MTP runs on both of Skulk's speculative-capable engines, and placement routes each model to the right one from its card:

MLX (Apple Silicon, in-process): the drafters and models in the table below. Skulk owns the generation loop, the multi-node ring, and the speculative decode across sharded placements. This is the engine the speedup numbers and multi-node discussion on this page describe.
Served / llama_server (GPU nodes, including AMD): llama.cpp's native MTP, reached by launching llama-server --spec-type draft-mtp and proxying it (native MTP lives in the server app, not the in-process binding). This is how speculative decoding works on an AMD node. It is single-node and applies to GGUF models whose card declares served_spec_type = draft_mtp, in two shapes: baked-in MTP heads (Qwen3.5 / Qwen3.6 MTP GGUFs) and a base plus a separate --model-draft GGUF (Gemma 4 31B). See AMD Strix Halo nodes for enabling it (SKULK_LLAMA_SERVER_BIN) and the served MTP cards.

Everything below (the MLX drafter table, the multi-node speedups, and the turn-itself-off cases) is about the MLX engine. The served engine's speculation is configured on the model card (served_spec_type, served_spec_n_max) and, like MLX MTP, is carded off per model when a pairing does not pay.

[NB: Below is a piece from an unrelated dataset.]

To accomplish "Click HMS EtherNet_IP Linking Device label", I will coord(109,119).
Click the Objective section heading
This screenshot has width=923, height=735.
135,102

Served-engine speedups (AMD / llama.cpp)

Measured on an AMD Ryzen AI Max+ 395 (Radeon 8060S, gfx1151) serving GGUF models through the Vulkan llama-server, native MTP on (--spec-type draft-mtp) versus off. Both arms run through Skulk's production API with the same protocol as the MLX table: greedy decoding, 200-token completions, median of 3 runs, with throughput in decode tokens per second; the off arm is the identical GGUF served in plain decode (the node's SKULK_LLAMA_SERVER_FORCE_NO_SPEC benchmarking knob), so the gain is attributable to speculation alone.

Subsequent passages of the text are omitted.